Sebagian besar puing terbakar di atmosfer, kata Kantor Teknik Luar Angkasa Berawak China.

Dilansir dari IndiaToday.in Puing-puing Long March 5B telah membuat beberapa orang melihat ke langit dengan waspada sejak tak lama setelah lepas landas dari pulau Hainan China pada 29 April.

Long March yang diluncurkan minggu lalu adalah penyebaran kedua dari varian 5B sejak penerbangan perdananya pada Mei 2020. Tahun lalu, potongan dari Long March 5B pertama jatuh di Pantai Gading, merusak beberapa bangunan. Tidak ada korban luka yang dilaporkan

Dengan sebagian besar permukaan bumi tertutup oleh air, kemungkinan wilayah berpenduduk di darat menjadi rendah, dan kemungkinan cedera bahkan lebih rendah, menurut para ahli.

Tetapi ketidakpastian atas kerusakan orbit roket dan kegagalan China untuk mengeluarkan jaminan yang lebih kuat menjelang masuk kembali memicu kecemasan.

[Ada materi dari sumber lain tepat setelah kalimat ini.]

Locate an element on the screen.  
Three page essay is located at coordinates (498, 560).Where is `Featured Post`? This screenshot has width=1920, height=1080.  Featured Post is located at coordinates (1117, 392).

Selama penerbangan roket itu, astrofisikawan yang berbasis di Harvard, Jonathan McDowell mengatakan kepada Reuters bahwa zona puing potensial bisa jadi sejauh utara New York, Madrid atau Beijing, dan sejauh selatan Chili dan Wellington, Selandia Baru.

Sejak potongan besar stasiun luar angkasa NASA Skylab jatuh dari orbit pada Juli 1979 dan mendarat di Australia, sebagian besar negara telah berusaha untuk menghindari entri ulang yang tidak terkendali melalui desain pesawat ruang angkasa mereka, kata McDowell.

“Itu membuat perancang roket China terlihat malas karena mereka tidak membahas ini,” kata McDowell, anggota Harvard-Smithsonian Center for Astrophysics.

The Global Times, tabloid China yang diterbitkan oleh People’s Daily resmi, menepis kekhawatiran “Barat” bahwa roket itu “di luar kendali” dan dapat menyebabkan kerusakan.